■ Set exercise: Convert the material from the line containing "Sort by Claim" to the line containing "Looking at the screenshot, I should pos(681,269).", both included, into a JSON list of strings with one string per line and no entries for blank lines.

● ● ●

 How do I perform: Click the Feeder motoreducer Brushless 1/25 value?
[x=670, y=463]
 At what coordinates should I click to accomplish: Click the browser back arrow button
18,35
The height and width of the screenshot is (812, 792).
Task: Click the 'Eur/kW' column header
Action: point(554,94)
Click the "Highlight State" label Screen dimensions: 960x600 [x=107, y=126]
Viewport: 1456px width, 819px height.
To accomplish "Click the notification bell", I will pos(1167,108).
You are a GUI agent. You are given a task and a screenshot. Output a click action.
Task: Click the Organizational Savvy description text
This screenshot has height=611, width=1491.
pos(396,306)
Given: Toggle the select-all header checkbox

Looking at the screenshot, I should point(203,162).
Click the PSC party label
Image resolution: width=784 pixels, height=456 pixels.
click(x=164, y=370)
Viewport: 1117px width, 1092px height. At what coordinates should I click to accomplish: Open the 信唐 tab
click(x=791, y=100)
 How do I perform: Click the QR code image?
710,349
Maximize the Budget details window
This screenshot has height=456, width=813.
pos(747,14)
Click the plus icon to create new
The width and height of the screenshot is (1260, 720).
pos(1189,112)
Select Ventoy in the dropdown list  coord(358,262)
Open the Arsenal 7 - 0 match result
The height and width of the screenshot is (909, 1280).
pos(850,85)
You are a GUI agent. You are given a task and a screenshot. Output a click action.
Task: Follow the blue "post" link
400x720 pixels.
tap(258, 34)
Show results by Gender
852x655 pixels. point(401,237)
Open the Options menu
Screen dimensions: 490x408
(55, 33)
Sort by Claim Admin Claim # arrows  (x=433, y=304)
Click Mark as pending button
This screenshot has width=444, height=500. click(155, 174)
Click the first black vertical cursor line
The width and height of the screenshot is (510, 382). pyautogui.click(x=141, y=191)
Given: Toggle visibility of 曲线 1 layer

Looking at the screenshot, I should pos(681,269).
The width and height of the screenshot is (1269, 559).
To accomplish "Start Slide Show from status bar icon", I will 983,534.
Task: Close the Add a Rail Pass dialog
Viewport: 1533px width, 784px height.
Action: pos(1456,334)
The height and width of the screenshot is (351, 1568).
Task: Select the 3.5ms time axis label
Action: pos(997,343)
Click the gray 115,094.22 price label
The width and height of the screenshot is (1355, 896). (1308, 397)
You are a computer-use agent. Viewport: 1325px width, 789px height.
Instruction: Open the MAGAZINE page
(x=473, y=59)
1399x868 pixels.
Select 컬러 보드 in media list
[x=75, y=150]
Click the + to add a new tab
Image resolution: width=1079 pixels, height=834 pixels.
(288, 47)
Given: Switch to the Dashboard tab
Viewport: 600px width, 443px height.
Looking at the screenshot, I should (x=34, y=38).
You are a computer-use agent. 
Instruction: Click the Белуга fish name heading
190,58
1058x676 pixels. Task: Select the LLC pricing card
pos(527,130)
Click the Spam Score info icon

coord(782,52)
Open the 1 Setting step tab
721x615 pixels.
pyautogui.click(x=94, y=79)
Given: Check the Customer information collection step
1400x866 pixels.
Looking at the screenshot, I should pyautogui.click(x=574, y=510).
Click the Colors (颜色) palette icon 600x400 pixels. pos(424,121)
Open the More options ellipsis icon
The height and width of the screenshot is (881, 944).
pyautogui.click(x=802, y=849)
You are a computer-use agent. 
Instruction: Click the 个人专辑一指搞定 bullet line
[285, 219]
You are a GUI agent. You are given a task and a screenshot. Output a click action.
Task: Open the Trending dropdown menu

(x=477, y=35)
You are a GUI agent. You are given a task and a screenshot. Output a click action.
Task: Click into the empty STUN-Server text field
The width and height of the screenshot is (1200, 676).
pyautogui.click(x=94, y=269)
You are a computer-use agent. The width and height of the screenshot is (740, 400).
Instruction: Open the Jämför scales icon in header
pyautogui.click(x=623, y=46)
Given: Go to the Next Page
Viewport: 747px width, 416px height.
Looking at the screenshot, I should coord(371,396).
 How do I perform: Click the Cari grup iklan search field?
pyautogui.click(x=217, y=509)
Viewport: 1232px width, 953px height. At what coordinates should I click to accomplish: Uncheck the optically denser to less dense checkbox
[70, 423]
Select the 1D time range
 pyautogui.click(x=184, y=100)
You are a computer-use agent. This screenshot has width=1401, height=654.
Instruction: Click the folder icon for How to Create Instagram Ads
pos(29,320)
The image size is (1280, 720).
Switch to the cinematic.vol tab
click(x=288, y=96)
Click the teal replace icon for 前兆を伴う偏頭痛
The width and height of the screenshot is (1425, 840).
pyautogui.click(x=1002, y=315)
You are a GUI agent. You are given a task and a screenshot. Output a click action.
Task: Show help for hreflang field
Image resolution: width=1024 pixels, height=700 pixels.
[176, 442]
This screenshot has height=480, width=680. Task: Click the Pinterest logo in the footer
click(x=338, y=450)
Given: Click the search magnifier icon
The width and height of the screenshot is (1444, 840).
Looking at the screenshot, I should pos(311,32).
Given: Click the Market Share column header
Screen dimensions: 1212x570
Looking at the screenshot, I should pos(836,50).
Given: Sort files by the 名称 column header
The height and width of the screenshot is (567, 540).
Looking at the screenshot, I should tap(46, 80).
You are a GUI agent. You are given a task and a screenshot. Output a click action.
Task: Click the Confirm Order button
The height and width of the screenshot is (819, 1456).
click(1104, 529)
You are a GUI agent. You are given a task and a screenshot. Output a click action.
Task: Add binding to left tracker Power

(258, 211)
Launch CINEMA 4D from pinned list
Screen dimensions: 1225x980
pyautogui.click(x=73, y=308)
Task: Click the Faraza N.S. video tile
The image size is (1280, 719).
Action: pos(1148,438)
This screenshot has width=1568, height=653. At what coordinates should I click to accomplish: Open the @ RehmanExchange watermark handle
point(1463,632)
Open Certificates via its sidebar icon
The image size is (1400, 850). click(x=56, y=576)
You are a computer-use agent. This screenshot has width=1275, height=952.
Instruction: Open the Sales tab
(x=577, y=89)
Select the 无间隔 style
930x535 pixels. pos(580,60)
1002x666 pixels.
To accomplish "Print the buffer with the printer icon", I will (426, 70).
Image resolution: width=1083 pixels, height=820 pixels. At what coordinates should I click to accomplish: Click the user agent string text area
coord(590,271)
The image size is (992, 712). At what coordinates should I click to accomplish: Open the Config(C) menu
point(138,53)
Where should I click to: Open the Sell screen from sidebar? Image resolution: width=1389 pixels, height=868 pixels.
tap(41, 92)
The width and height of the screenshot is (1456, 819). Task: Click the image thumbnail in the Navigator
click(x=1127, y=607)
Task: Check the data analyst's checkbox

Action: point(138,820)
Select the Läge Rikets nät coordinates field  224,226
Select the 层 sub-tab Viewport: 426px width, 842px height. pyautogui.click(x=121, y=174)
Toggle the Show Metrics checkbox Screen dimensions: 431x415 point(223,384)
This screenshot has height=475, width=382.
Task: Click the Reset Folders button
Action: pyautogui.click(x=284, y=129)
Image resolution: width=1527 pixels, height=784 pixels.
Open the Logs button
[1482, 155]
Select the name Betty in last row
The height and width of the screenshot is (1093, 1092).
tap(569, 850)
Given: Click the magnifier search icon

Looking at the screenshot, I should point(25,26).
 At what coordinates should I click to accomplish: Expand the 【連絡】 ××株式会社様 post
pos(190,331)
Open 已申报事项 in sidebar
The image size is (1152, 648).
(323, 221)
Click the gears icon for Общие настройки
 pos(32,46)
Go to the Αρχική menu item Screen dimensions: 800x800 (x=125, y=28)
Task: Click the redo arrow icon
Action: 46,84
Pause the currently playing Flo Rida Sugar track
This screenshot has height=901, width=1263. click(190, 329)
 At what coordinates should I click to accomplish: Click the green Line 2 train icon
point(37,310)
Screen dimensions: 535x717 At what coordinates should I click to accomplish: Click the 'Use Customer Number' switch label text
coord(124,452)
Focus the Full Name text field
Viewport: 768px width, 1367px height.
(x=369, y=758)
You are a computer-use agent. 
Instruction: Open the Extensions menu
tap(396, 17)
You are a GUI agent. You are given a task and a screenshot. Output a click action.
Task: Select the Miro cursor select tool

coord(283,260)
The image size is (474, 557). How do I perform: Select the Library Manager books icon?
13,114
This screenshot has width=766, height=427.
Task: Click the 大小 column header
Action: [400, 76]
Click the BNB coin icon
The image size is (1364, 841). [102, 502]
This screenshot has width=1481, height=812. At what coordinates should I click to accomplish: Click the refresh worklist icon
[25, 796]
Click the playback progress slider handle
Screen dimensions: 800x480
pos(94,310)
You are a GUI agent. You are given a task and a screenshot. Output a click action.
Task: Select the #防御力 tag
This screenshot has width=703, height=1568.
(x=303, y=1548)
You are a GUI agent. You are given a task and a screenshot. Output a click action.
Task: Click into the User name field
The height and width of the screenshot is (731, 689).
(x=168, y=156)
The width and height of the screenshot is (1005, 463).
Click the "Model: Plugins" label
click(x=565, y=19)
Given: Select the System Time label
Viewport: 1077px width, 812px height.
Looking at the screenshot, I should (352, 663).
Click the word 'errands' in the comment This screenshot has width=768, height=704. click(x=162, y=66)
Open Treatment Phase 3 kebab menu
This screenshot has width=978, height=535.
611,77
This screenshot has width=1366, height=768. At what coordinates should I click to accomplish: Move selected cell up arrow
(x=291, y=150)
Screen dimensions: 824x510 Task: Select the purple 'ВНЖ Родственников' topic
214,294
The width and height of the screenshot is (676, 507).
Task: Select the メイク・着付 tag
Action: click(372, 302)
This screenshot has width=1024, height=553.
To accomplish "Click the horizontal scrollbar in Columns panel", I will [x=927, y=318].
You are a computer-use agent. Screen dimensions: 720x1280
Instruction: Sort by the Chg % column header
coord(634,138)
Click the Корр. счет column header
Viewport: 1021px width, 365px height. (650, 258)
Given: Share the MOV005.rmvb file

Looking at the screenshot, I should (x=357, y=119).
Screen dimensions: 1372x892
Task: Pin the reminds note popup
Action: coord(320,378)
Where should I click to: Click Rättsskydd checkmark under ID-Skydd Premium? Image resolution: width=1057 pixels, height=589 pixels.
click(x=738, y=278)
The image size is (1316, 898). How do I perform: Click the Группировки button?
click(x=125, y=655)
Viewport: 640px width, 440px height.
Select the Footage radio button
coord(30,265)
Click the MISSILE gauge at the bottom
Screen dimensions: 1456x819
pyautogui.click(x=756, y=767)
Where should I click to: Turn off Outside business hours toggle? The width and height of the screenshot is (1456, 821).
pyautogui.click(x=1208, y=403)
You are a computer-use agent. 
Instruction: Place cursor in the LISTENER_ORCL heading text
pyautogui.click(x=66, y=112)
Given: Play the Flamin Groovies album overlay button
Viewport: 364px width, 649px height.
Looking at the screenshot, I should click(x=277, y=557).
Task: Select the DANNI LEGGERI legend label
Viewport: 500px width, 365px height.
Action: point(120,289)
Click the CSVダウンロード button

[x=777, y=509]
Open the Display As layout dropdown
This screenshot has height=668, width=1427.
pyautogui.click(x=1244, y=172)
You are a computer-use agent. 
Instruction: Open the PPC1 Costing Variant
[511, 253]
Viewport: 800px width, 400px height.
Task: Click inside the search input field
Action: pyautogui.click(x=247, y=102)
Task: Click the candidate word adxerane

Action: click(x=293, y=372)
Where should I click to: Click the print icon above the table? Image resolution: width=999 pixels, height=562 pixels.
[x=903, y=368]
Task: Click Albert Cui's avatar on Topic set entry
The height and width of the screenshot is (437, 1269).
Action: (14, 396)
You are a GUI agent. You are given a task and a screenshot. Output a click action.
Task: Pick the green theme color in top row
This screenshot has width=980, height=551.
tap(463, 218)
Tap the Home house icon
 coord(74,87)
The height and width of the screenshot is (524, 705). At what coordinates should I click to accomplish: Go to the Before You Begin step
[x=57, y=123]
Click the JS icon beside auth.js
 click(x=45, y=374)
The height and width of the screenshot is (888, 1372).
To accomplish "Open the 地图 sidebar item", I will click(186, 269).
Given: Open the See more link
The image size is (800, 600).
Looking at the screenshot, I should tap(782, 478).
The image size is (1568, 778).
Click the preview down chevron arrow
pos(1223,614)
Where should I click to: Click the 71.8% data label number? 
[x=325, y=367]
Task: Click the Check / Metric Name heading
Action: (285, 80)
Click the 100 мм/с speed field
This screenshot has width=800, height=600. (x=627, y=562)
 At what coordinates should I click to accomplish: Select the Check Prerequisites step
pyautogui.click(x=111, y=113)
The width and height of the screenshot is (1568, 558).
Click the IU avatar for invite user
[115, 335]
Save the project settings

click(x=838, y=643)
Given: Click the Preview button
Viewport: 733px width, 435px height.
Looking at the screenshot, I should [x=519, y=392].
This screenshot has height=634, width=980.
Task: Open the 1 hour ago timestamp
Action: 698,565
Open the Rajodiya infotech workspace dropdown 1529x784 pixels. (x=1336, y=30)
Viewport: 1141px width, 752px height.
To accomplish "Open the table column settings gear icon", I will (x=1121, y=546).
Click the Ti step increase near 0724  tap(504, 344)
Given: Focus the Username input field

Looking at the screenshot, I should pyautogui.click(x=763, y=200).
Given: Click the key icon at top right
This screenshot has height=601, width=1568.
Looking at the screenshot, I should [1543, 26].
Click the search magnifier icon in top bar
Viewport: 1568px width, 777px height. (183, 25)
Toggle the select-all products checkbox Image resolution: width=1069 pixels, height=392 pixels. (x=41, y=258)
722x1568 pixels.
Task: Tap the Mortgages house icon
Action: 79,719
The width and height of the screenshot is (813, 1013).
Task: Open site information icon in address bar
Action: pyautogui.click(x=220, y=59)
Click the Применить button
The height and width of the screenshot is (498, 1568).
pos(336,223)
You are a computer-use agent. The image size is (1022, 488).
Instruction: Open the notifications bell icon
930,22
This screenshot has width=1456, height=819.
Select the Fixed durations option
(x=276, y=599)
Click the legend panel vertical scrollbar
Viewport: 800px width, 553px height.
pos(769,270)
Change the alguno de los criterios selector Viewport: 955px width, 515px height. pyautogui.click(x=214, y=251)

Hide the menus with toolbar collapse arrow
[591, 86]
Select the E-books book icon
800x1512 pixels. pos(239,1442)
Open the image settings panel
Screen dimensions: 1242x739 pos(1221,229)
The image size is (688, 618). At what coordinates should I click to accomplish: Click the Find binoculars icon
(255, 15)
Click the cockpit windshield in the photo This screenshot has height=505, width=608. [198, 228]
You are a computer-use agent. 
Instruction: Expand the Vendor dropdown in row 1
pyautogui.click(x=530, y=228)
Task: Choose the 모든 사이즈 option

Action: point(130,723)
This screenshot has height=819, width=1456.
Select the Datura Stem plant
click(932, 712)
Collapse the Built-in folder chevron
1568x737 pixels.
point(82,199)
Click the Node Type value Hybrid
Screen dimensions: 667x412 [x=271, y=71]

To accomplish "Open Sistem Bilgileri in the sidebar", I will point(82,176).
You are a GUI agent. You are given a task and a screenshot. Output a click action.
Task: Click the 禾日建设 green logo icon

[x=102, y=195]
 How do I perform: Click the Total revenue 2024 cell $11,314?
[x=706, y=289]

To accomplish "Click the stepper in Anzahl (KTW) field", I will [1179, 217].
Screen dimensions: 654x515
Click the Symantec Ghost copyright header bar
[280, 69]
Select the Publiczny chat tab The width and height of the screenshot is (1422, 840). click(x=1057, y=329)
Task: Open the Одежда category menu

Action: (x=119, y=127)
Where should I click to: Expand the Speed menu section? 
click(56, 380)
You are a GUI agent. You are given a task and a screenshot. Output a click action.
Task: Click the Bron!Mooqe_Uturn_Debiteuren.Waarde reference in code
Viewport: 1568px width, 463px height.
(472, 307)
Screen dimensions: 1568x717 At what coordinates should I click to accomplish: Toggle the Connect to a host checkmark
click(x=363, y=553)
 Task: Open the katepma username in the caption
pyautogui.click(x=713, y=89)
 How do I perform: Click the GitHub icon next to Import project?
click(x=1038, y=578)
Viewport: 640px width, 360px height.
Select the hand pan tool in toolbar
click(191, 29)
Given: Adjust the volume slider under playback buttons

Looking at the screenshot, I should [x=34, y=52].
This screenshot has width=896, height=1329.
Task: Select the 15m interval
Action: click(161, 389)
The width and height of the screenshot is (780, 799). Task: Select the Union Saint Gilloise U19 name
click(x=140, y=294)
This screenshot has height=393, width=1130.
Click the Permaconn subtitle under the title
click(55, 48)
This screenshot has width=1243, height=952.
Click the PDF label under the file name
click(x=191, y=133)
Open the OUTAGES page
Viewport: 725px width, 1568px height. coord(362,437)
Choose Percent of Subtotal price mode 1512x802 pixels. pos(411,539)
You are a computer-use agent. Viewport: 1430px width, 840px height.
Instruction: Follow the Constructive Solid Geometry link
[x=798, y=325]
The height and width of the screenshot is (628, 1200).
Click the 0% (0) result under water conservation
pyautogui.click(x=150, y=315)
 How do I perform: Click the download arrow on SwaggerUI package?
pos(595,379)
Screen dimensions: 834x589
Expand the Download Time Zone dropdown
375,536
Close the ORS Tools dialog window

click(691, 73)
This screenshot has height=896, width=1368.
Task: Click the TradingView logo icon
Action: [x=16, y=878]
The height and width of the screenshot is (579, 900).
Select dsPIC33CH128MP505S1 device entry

● ● ●

■ Solution to the problem:
[
  "Sort by Claim Admin Claim # arrows  (x=433, y=304)",
  "Click Mark as pending button",
  "This screenshot has width=444, height=500. click(155, 174)",
  "Click the first black vertical cursor line",
  "The width and height of the screenshot is (510, 382). pyautogui.click(x=141, y=191)",
  "Given: Toggle visibility of 曲线 1 layer",
  "Looking at the screenshot, I should pos(681,269)."
]